"Mia" > wrote in message
...
> hi group
>
> I have a carton of red seedless grapes that I want to use in a savory dish
> to complement seared duck breast. I found some recipes for grape chutneys,
> including one that used tomatoes -- I'm not sure about it tho. does anyone
> have recommendations for ingredients to use in a grape chutney? I'd also
> appreciate any non-salad ideas you have for savory grape recipes that
would
> fit well with a duck breast. I searched the net but came up with mostly
> versions of duck stuffed with grapes, recipes that didn't quite appeal to
> me, and many instances of a common joke about a duck that begins..."... A
> duck walks into a bar and goes up to the bartender. The bartender says
"What
> can I get you?" Duck: Umm. Do you have any grapes?" ... 
>
> thank you in advance,
> Mia
Traditionally the word "verionique" is used to describe dishes cookes with
grapes. Usually green seedless grapes.
Here is one example.
Title: FILETS DE SOLE VERONIQUE (SOLE WITH GREEN GRAPES)

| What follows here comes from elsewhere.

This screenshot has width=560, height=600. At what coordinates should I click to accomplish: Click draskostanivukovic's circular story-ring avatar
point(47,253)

Categories: Main dish, White wine
Yield: 8 servings
2 tb Finely chopped shallots
1 ts Salt
1 c Dry white wine
1 cn Seedless green grapes(16oz)
2 tb Flour
2 tb Butter or margarine
2 lb Sole fillets,fresh or frozen
1/4 ts Ground pepper
1 tb Lemon juice
2 tb Butter or margarine
1/2 c Whipping cream
Sprinkle shallots in 10-inch skillet (use pyrosyran, non-stick finish,
enamel or stainless (not aluminum)). Sprinkle fillets with salt and
pepper. Fold in half; arrange in skillet. Add wine, lemon juice and
reserved grape liquid. Heat to boiling; reduce heat. Cover and simmer
until fillets flake easily, 4 to 5 minutes. Remove fillets with
slotted spatula to ovenproof platter. Keep warm while preparing
sauce.
Add grapes to liquid in skillet. Heat to boiling; reduce heat. Simmer
uncovered 3 minutes. Remove grapes with slotted spoon.

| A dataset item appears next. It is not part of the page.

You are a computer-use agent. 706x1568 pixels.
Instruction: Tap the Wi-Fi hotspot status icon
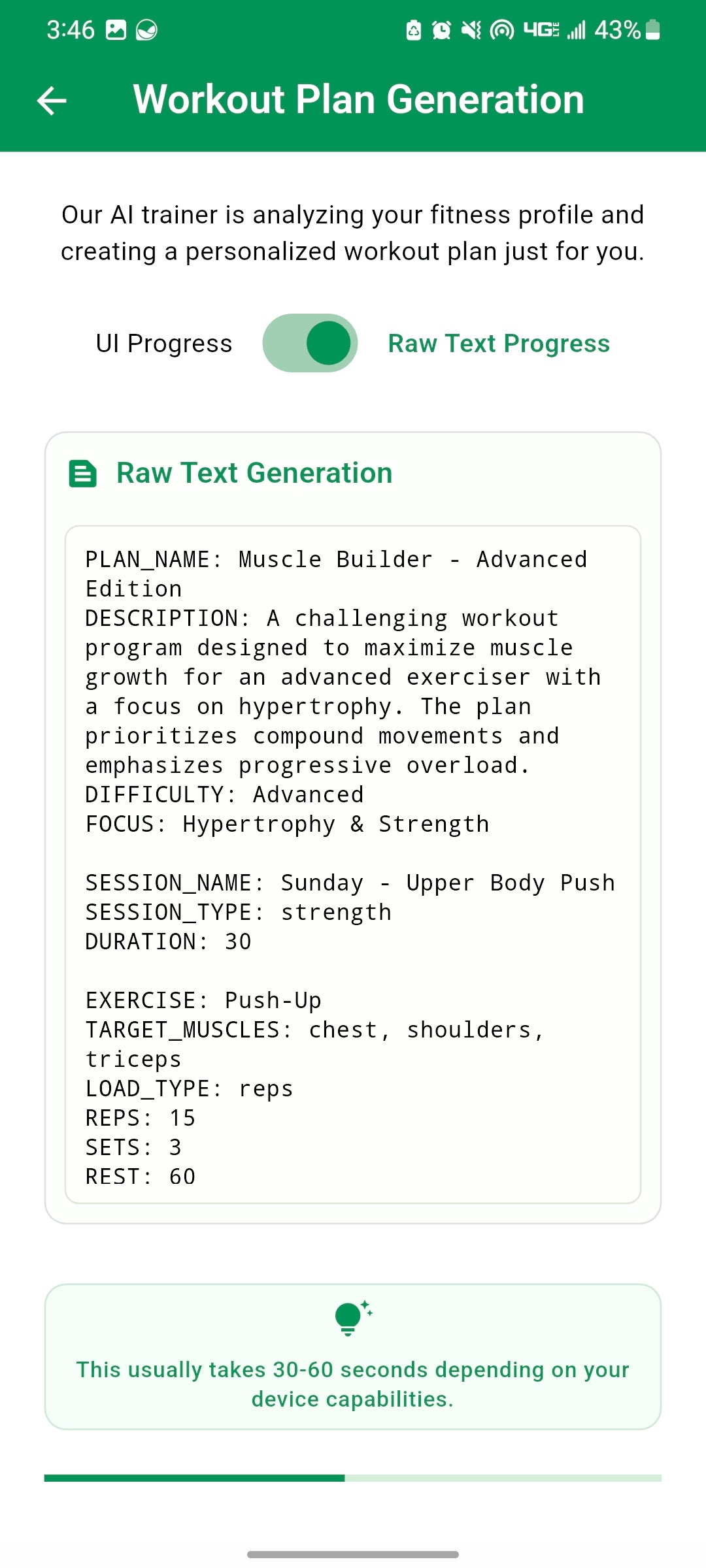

Heat liquid in skillet to boiling; boil until reduced to 1 cup. Melt 2
tablespoons butter. Stir in flour. Stir flour mixture, a small amount
at a time, into reduced liquid. Cook over low heat, stirring
constantly, until thickened. Remove from heat. Stir in cream. Heat to
boiling. Add 2 tablespoons butter; stir until melted. Drain excess
liquid from platter if necessary. Spoon sauce over fillets.
Set oven control to broil and/or 550'. Broil fillets just until sauce
is glazed, about 3 minutes. Garnish with grapes.
There is no reason why you have to "make" something with the grapes first.